Seitentext:
::::

1. die Beklagte zu verurteilen, an ihn 17.154,93 EUR nebst Zinsen in Höhe von 5 Prozentpunkten über dem Basiszinssatz seit November 2017, sowie 9.210,80 EUR nebst Zinsen in Höhe von 5 Prozentpunkten über dem Basiszinssatz seit Dezember 2017 sowie 55.406,13 EUR nebst Zinsen in Höhe von 5 Prozentpunkten über dem Basiszinssatz seit Dezember 2017, sowie 106.596,47 EUR nebst Zinsen in Höhe von 5 Prozentpunkten über dem Basiszinssatz seit November 2017 zu zahlen;

2. die Beklagte zu verurteilen, an ihn einen Nutzungsersatz in Höhe von 5.938,47 EUR nebst Zinsen in Höhe von 5 Prozentpunkten über dem Basiszinssatz seit dem 21.02.2016 für das Darlehen mit der Nummer ...#1 zu zahlen;

3. die Beklagte zu verurteilen, an ihn einen Nutzungsersatz in Höhe von 8.806,90 EUR nebst Zinsen in Höhe von 5 Prozentpunkten über dem Basiszinssatz seit dem 21.02.2016 für das Darlehen mit der Nummer ...#2 zu zahlen;

4. festzustellen, dass die Beklagte keinen Anspruch gegen den Kläger auf Zahlung von Vorfälligkeitsentschädigungen für die Darlehensverträge Hauptnummer ...#1 und Hauptnummer ...#2 hat;

5. die Beklagte zu verurteilen, ihn von seinen außergerichtlichen Rechtsanwaltskosten in Höhe von 2.743,43 EUR freizustellen.

Die Beklagte beantragt,

die Klage abzuweisen.

::::

Datensatzauszug:
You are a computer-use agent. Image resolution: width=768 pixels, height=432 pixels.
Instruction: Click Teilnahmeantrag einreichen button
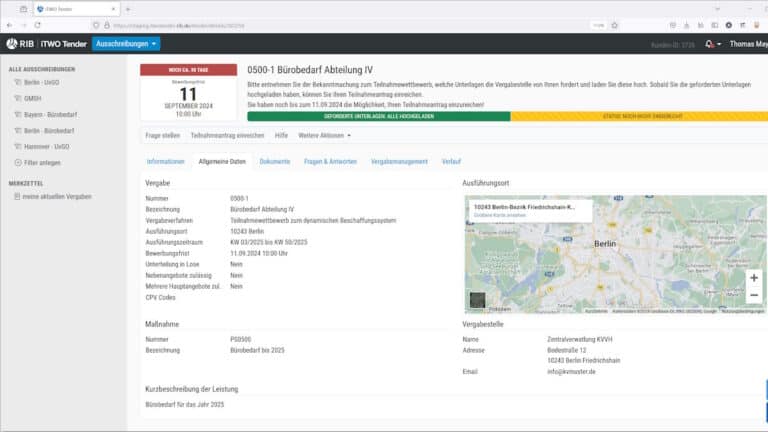click(227, 135)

::::

Arbeitsauftrag 1:
Laut Seitentext: Von außergerichtlichen Rechtsanwaltskosten in welcher Höhe soll die Beklagte den Kläger freistellen?
Arbeitsauftrag 2:
Schreiben Sie aus dem Seitentext alles von „5. die Beklagte“ bis hinunter zu „die Klage abzuweisen.“ genau ab.
Die Auflistung wird hier nicht benötigt.

Erwartete Antwort 1:
In Höhe von 2.743,43 EUR.

Erwartete Antwort 2:
5. die Beklagte zu verurteilen, ihn von seinen außergerichtlichen Rechtsanwaltskosten in Höhe von 2.743,43 EUR freizustellen.

Die Beklagte beantragt,

die Klage abzuweisen.